Tuesday, September 25, 2012

Tolerating Intolerance

I have been teaching college undergraduates since 1997. Almost all of them have been nice people and many of them worked hard, but not very many of them were interested in what these days we call "critical thinking." The ones who were willing to work hard did the assigned work and expected that that would be the end of it. When asked to consider opposing ideas, or to make an argument for one position or another, or to evaluate either the validity or the truth of a logical proposition, more often than not they were surprised and sometimes even offended. There was a rule, a common understanding, that I had broken. I think you could even say that, in their eyes, I had broken faith with them. My understanding of what education should be and theirs were very different.

They were also convinced that a kind of soft moral relativism was the proper attitude to have; that making judgments about the beliefs or practices of other people was not nice, and that niceness was a kind of ultimate moral standard. (I remember a bumper sticker from several years ago that read "Mean People Suck": it seemed obvious to me that "mean people" meant those who made judgments about other people. My sense was that all moral categories had been reduced to "nice" and "mean.")

And yet they were doctrinaire about one thing. They had been convinced that the proper moral position was not just to be tolerant of difference, not even just accepting of it, but to be affirming and celebrating of difference. In the otherwise secular and value-neutral university, this was doctrinal orthodoxy. Questioning it was beyond the pale and meant that you did not have the proper "dispositions" to be in the community; even bringing it up in a purely theoretical and hypothetical way ran the risk of one's being branded a racist. Faculty could not be hired, or once hired could be denied tenure; students could be denied entrance to programs or be denied the license or credential they were pursuing.

I describe this not to address the basic issue of whether this is a good thing for the university but, rather, to bring up a difficult philosophical and political question that is implied by this position.

Are all things to be tolerated? All those students who saw themselves as moral relativists quickly withdrew from that position when asked about murder and rape. These were wrong. Period. But the point is not that they were not really moral relativists; the point is that when asked about less obvious examples of questionable behavior, they were deeply conflicted.

I taught people who were on their way to be teachers so the examples we examined were examples from the classroom. "What would you do," I asked, "if you had students in your classroom who were verbally or even physically abusing other students because it was part of their cultural heritage? Boys from cultures where girls and women were inherently inferior? Members of opposing tribes or clans or ethnic groups whose parents had brought their feuds with them when they immigrated?"

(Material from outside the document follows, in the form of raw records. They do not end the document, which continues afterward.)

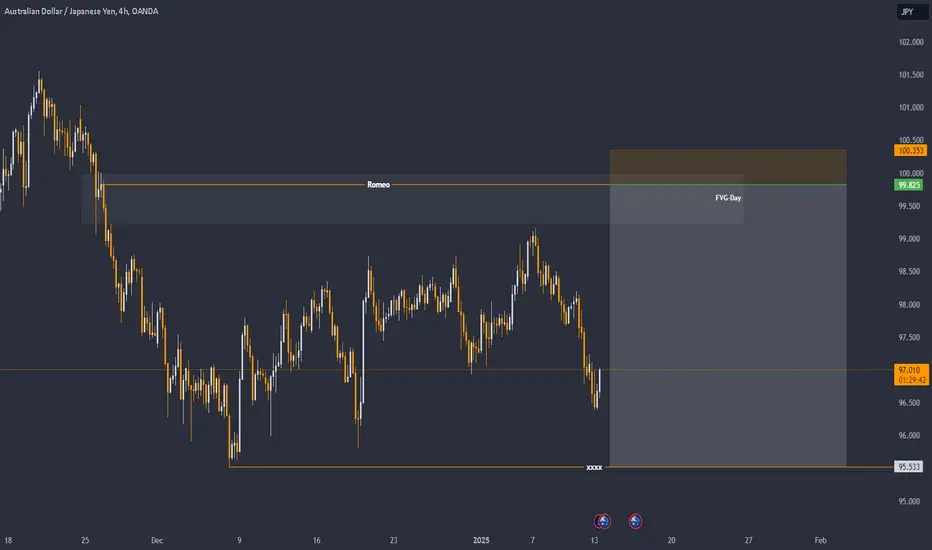This screenshot has height=550, width=932.
Task: Open the standalone Australian economic event icon
Action: [x=635, y=521]
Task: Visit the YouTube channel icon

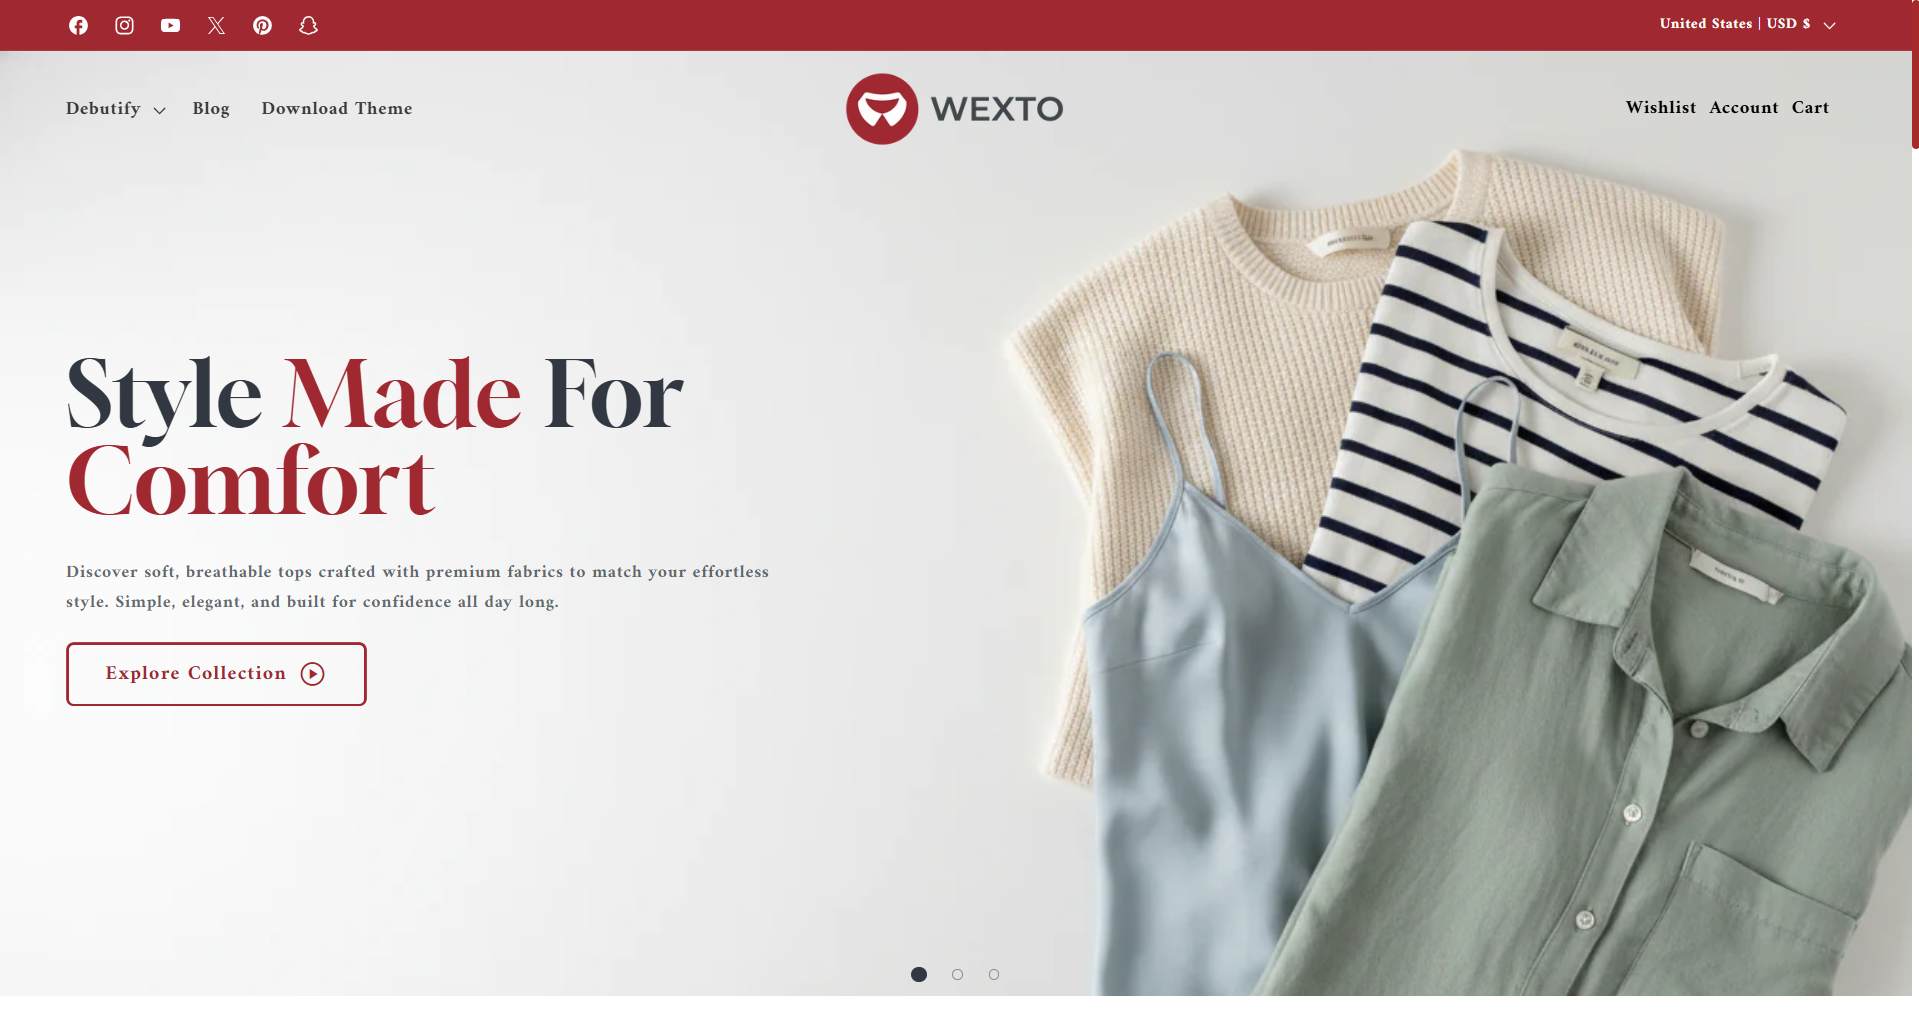Action: point(170,25)
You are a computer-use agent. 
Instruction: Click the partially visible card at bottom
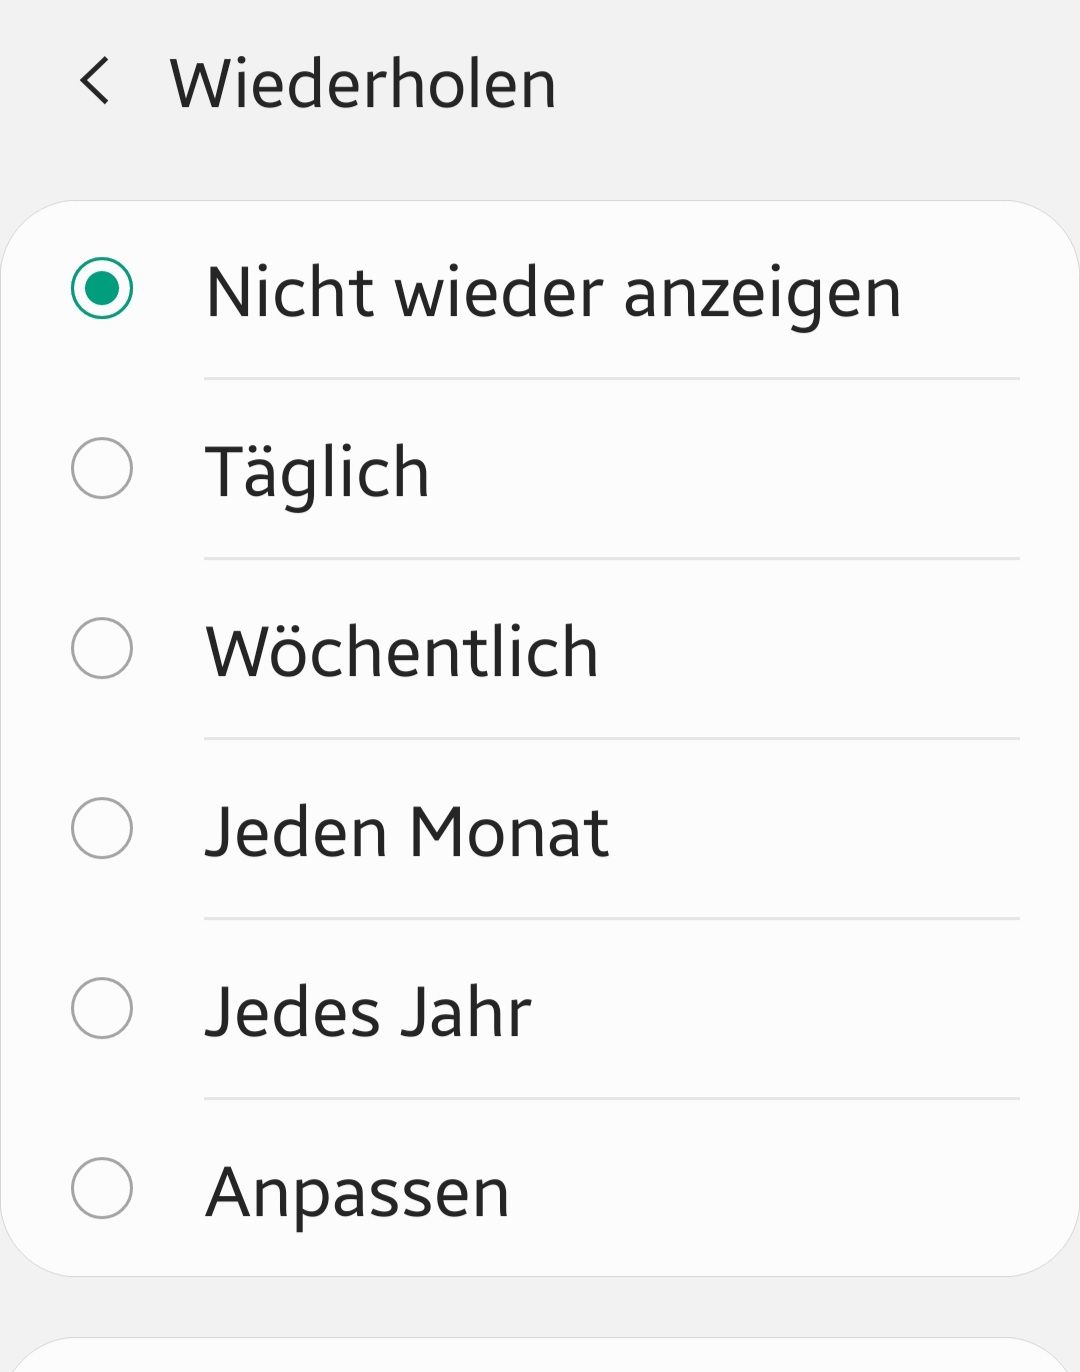[x=540, y=1355]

Some students had no problem with this dilemma because their attitude was that if people chose to come here they should obey our rules, be the way that we believe people should be. This, of course, is as mindless a position as is absolute tolerance. The students who were willing to grapple with the question, on the other hand, were willing to admit that they were deeply conflicted: on the one hand, they had been taught that all differences were to be celebrated but on the other hand they intuitively realized that such behaviors were unacceptable in the classroom. How to reconcile this?

I raise this because this is a vital and reverberating question in our current politics. To some extent domestically but especially in foreign policy, what is the right position to take toward intolerance and how should that position be put into action?

To put it another way, if a person believes in tolerance toward others, does that rightly include being tolerant of those who are intolerant?

There is a current bumper sticker that says "Coexist" with a variety of religious symbols on it. I think it's accurate to say that most of us in the modern West believe in coexistence, believe in tolerating those whose beliefs and practices we disagree with in the interests of the greater good, the common good.

But what do when confronted by people whose most basic and profound belief is that they are not only right but that those who do not believe and practice the same things deserve to die?

We believe in tolerance, in coexistence. What do we do when we come face-to-face with those who do not?